Palm Oil Imports Latest Casualty as China Tightens Credit

SINGAPORE/KUALA LUMPUR, May 7 (Reuters) – Chinese palm oil imports could be hit as buyers struggle for funding, the latest casualty in Beijing’s crackdown on commodity financing in the face of slowing domestic demand.

That drive has already taken a toll on several products with Chinese purchases of iron ore, rubber and copper tumbling, while importers have defaulted on at least half a million tonnes of soybeans.

Reduced palm oil imports by the world’s No.2 buyer of the commodity would drag further on benchmark Bursa Malaysia futures that dropped to a three-month low last week on rising output in key growers Malaysia and Indonesia.
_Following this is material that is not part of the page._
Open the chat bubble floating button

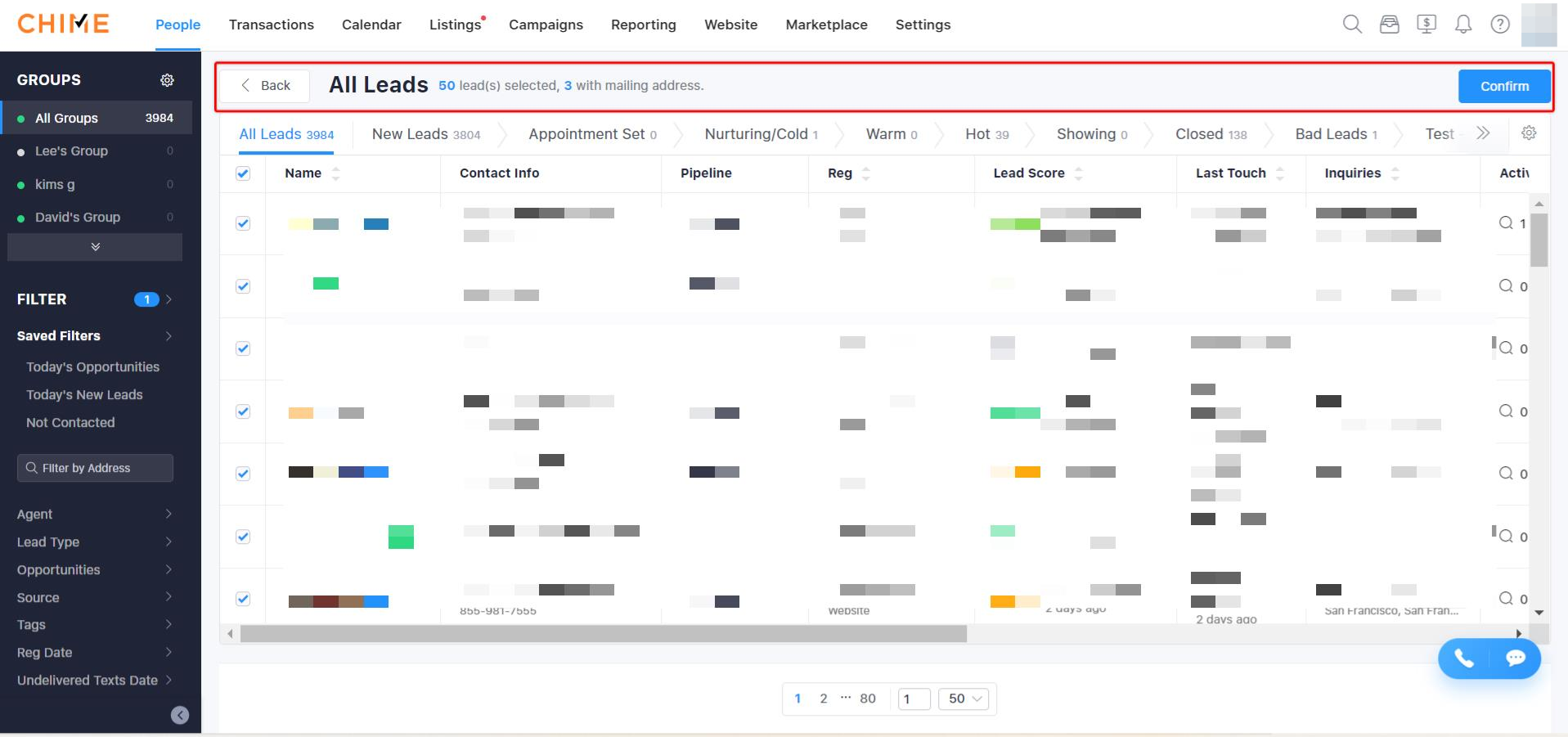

Commodities have been commonly used for financing in China, where traders or investors borrow against a product with the aim of investing the money in high-return areas such as real estate.
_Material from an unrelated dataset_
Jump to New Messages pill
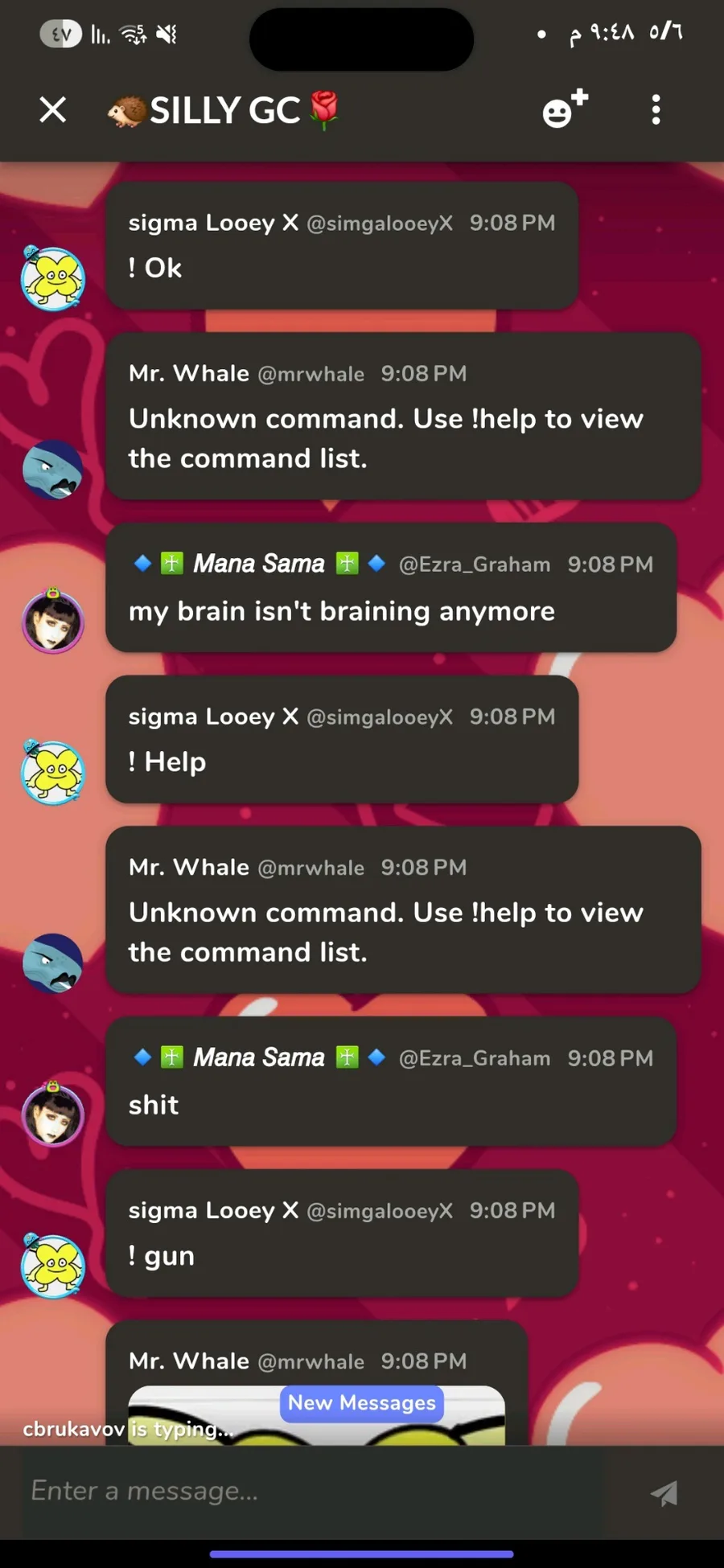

But faced with slowing growth and signs that authorities will not step in every time a loan goes bad, Chinese banks are becoming more hard-nosed and selective about whom they lend to.

With traders and industry officials estimating that around 70 percent of China’s palm oil imports are connected to this kind of financing, shipments are set to drop.

“Palm oil has strong fundamental demand in China but we might see inflows impacted as a result of tighter access to credit, among other factors including higher inventories at ports and higher supplies of soybean oil,” said Abah Ofon, an analyst with Standard Chartered in Singapore.

China does not grow any palm oil and is second only to India in imports, buying around 6 to 6.5 million tonnes a year – around 15 percent of global trade. Mainly sold as a cooking oil, palm is also used in products ranging from ice cream to cosmetics and has a shelf-life of about two years.

Traders said it was difficult to estimate the size of any decline in imports, but edible oil industry consultant Shanghai Pansun Information & Technology Co. Ltd said it could be around half a million tonnes this year.

HUGE LOSSES

Chinese palm oil importers could end up with huge losses, with domestic prices dropping as economic growth eases. The spread between local palm oil prices in China and the cost of importing cargoes has zoomed to a loss of 1,000 yuan ($160) per tonne, said industry sources in China.

Although a trader in Malaysia said refined palm oil was this week quoted at $770 a tonne in the Chinese market, about $90 less than the cost of importing cargoes.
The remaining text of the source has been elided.